Numéro hors-série de l'Avant-Scène Opéra: Opéra et mise en scène
Par Patrick Loiseleur le mardi 18 décembre 2007, 21:54 - Opéra - Lien permanent
La revue L'Avant-Scène Opéra vient de publier un numéro hors-série consacrées à ces bestioles bizarres que sont les metteurs en scène d'Opéra. Animaux nuisibles à éliminer d'urgence au Baygon vert selon les uns, génies incompris selon les autres ... 20 cas d'école sont passés au peigne fin par les spécialistes sous la houlette de Christian Merlin.
Sur la vingtaine de spectacles d'Opéra que j'ai vu récemment, j'ai vu un peu de tout en matière de mise en scène, du bon, du moins bon et du foutage de gueule intégral. Je n'ai donc pas d'opinion générale sur des questions comme: pourquoi les mises en scène modernes sont laides ?
ou encore préférez-vous les mises en scène conceptuelles, post-modernistes ou néo-pragmatiques ?
En revanche, j'ai déjà eu l'occasion d'exprimer dans ce journal mon analyse sur les causes profondes et réelles de ce qu'on appelle aujourd'hui la dictature des metteurs en scène
. Comme le relève Christian Merlin dans son introduction, lors des entractes à l'Opéra Bastille, les spectateurs ne parlent que de la mise en scène: on aime, on déteste, on compare ... De fait, sur quoi la conversation pourrait-elle porter ? Sur la musique ? Ce qu'on entend est en général si proche de ce qu'on a connaît au disque que les différences ne valent pas la peine d'en parler. L'excellent niveau technique atteint aujourd'hui par de très nombreux orchestres, l'absence de prise de risque des chefs d'orchestre sur une partition très (trop) connue expliquent cette standardisation par le haut. En ce qui concerne le plateau (les voix) on peut entendre des choses plus inégales mais tout ce que j'ai entendu était globalement d'un bon niveau. De plus, apprécier la différence entre une soprano simplement honnête et une véritable diva demande un peu d'éducation de l'oreille. Alors que critiquer les couleurs hideuses d'une mise en scène criarde et agressive est à la portée de tous les spectateurs.
Surtout, le répertoire ne se renouvelle pas, les oeuvres du XXè siècle sont sous-représentées et les créations sont trop rares. Si l'on combine ces différents facteurs:
- répertoire immuable
- interprètes et chanteurs d'un très bon niveau technique
- standardisation du son (grâce ou à cause du disque)

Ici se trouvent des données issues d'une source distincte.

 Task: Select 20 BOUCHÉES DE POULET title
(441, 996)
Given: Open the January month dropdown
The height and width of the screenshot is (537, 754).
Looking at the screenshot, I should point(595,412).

il ne reste plus que la mise en scène qui change d'une production à une autre. Dès lors, la nouveauté c'est une nouvelle mise en scène, l'émerveillement c'est une belle mise en scène et le scandale une mise en scène hideuse. Car de nouveauté, d'émerveillement, de scandale, il n'y en a plus guère dans la musique.
L'Opéra n'est pas un genre mourant, il est mort et enterré. L'art total aujourd'hui, ce ne sont pas les nouveaux délires de Marthaler à l'opéra Bastille pour la cent-cinquantième reprise de la Traviata: ce sont les les films et les jeux vidéos, réalisés par des centaines d'artistes, dont la musique est parfois tout simplement géniale. Je suis sûr que Richard Wagner s'il vivait aujourd'hui aurait réalisé sa Tétralogie comme George Lucas a réalisé Star Wars: au cinéma.